_O QUE PRODUZIR_:
Por favor, reproduza o trecho do texto sobre atos preparatórios entre "Em nosso Código, não" e "(grifos do autor)", inclusive, renomeando "legislador" para "parlamento".

_TEXTO CITADO_:
+++++

Em nosso Código, não são puníveis os atos preparatórios, exceto quando o legislador, com eles, já tipifica um crime, como sucede com as figuras há pouco citadas, e ainda com outras, como a do art. 291 - `petrechos para falsificação de moeda´.".
Damásio(16) filia-se ao entendimento:
"Os atos preparatórios também não são puníveis, a não ser quando o legislador os define como atos executórios de outro delito autônomo. Nesses casos, o sujeito pratica crime não porque realizou atos preparatórios do crime que pretendia cometer no futuro, mas sim porque praticou atos executórios de outro delito. Ex.: aquele que, desejando cometer uma falsidade, fabrica aparelho próprio para isso, responde pelo crime do art. 291 do CP. É punido não porque realizou ato preparatório (a fabricação do instrumento) da falsidade futura, mas porque realizou a conduta descrita no dispositivo citado." (grifos do autor)
A punibilidade dos atos preparatórios deve representar, no entanto, uma medida de caráter excepcional, não se admitindo, de forma alguma uma incriminação genérica e indiscriminada desses atos. A carência de uma explícita definição típica de atos preparatórios acarreta uma grave ofensa ao princípio constitucional da legalidade e um perigo não menos grave ao direito de liberdade do cidadão.

+++++

_TRECHO DOS DADOS_:
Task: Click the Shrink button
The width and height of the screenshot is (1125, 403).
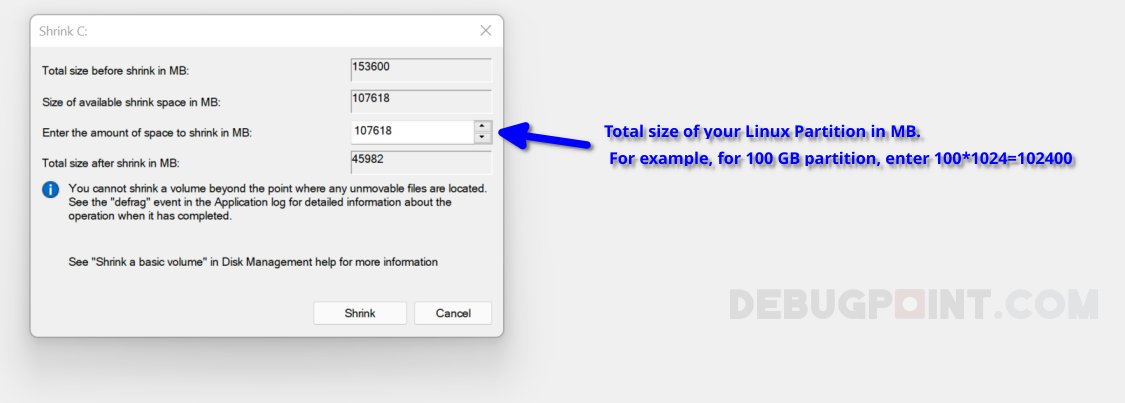Action: point(360,313)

+++++

_RESPOSTA COMPLETA_:
Em nosso Código, não são puníveis os atos preparatórios, exceto quando o parlamento, com eles, já tipifica um crime, como sucede com as figuras há pouco citadas, e ainda com outras, como a do art. 291 - `petrechos para falsificação de moeda´.".
Damásio(16) filia-se ao entendimento:
"Os atos preparatórios também não são puníveis, a não ser quando o parlamento os define como atos executórios de outro delito autônomo. Nesses casos, o sujeito pratica crime não porque realizou atos preparatórios do crime que pretendia cometer no futuro, mas sim porque praticou atos executórios de outro delito. Ex.: aquele que, desejando cometer uma falsidade, fabrica aparelho próprio para isso, responde pelo crime do art. 291 do CP. É punido não porque realizou ato preparatório (a fabricação do instrumento) da falsidade futura, mas porque realizou a conduta descrita no dispositivo citado." (grifos do autor)